VOD Releases: Evil Nanny (2016) - Reviewed




Company logos shouldn’t be the determining factor in making or breaking a film, but by now you probably have come to realize Asylum Entertainment and the Lifetime Movie Network aren’t generally regarded as benchmarks of quality filmmaking.  To make matters worse, you know you’re in really deep shit when your film is directed by none other than frequent trash peddler Jared Cohn.  The same man behind the abysmal and offensive Jamie Kennedy vehicle Buddy Hutchins as well as the Christploitation flick God’s Club, Mr. Cohn inexplicably continues to garner work within the straight to video industry excreting out inept fecal matter masquerading as something suitable for the shelves of Family Video. 

His latest unwanted turd comes in the form of Evil Nanny, an Asylum production made for television about a family who inadvertently hires the nanny from Hell who won’t leave even after being fired.  Starring Lindsay Elston as the titular Evil Nanny who proceeds to make husband/wife couple Fay (Nicole Sterling) and Tim (Matthew Pohlkamp) prisoners in their own home, the film loosely draws it’s outrageous premise from the true story of Diane Stretton dubbed the “nightmare nanny” from California 2014 who more or less squatted in the family’s home after being terminated of her employment.  Reducing the age of the perpetrator from a 64 year old woman to a twenty something blonde, the true story already sounds more fascinating than this cheap dreck which stumbles over every murderous bad girl cliché in the book.
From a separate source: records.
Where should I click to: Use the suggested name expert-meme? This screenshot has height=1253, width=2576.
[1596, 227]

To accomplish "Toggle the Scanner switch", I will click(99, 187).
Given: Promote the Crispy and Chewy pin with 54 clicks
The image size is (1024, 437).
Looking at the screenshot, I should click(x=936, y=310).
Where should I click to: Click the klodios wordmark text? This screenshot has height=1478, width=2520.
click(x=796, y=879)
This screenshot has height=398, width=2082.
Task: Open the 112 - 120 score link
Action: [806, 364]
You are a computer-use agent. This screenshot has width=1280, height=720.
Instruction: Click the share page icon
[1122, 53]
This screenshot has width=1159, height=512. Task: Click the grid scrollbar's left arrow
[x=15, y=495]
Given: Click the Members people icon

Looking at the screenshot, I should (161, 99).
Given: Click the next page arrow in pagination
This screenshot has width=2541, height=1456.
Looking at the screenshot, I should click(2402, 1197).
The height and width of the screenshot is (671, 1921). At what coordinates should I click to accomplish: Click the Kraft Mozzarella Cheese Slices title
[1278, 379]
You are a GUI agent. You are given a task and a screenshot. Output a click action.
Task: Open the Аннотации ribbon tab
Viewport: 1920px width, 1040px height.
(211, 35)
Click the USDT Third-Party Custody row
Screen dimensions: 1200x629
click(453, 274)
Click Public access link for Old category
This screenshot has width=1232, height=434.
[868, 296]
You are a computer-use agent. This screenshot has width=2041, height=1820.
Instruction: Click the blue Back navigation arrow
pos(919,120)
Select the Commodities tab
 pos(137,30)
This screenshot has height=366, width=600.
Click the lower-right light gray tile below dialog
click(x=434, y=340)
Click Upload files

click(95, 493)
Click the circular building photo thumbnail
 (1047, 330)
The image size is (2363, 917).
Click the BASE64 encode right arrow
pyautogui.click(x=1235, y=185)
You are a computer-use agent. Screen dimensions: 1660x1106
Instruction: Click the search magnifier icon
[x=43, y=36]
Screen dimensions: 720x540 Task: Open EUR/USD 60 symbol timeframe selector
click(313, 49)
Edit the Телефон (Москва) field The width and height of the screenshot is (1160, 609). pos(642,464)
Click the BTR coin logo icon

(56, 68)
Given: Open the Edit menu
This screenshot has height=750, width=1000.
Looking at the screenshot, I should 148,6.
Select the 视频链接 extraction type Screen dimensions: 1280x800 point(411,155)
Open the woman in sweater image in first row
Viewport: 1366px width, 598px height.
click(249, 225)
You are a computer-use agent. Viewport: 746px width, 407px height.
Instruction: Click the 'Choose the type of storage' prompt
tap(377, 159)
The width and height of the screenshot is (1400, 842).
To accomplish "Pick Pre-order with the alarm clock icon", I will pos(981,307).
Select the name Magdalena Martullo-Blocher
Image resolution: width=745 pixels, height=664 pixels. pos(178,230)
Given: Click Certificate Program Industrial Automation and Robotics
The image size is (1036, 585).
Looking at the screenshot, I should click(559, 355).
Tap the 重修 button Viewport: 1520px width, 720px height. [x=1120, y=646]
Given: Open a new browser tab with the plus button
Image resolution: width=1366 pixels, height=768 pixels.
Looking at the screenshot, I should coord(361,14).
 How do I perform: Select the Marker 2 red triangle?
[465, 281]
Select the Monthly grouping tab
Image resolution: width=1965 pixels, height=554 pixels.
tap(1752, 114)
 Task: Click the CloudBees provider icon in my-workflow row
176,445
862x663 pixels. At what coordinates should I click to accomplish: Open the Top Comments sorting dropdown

Wanting to be in league with the likes of Curtis Hanson’s The Hand That Rocks the Cradle, Evil Nanny is a cheap exploitation flick that all but bulldozes over the story which inspired it’s creation with one absurd incredulity after another.  When it isn’t serving up dreadful acting and a surprise finale that all but soils the bed harder than any film I can remember doing within the last five years, Evil Nanny fails to engage by peddling cheap tropes that are beyond prehistoric and worn out.  Not to mention both it and God’s Club flaunt the director’s penchant for CGI rendered fire and explosions, making an opening prologue of an orphanage being burned down all the more unintentionally hilarious as obviously photoshopped flames are hastily pasted over the footage. 


Most of the reviews vying for more festering dog vomit from Mr. Cohn will argue, well, it’s based on a true story so that gives it solidarity.  Whatever truth there was in the real event has all but been crushed out of this movie.  True or false, Evil Nanny like Cohn’s aforementioned features I had the displeasure of sitting through, his films have the uncanny knack of inciting anger from yours truly while watching.  Something about the movies of his I’ve seen somehow place him in a camp even lower than the likes of Uwe Boll or even Tommy Wiseau because at least they don’t make bones about what kind of movies they make.  The sad thing is it is safe to say this will not be the last we’ve seen from this guy.